— Start —

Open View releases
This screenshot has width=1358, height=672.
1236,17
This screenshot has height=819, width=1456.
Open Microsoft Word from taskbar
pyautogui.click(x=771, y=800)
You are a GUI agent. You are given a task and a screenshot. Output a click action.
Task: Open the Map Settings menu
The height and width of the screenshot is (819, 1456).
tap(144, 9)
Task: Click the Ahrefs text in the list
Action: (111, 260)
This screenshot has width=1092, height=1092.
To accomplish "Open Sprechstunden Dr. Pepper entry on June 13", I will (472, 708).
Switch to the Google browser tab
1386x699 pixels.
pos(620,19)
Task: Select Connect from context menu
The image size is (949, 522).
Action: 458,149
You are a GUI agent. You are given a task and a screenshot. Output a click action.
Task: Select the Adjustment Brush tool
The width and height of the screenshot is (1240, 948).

— End —

The request:
Return each line of the records above that contains the word "This" and treat uppercase and lowercase letters as different.

Task output:
This screenshot has width=1358, height=672.
This screenshot has height=819, width=1456.
This screenshot has width=1092, height=1092.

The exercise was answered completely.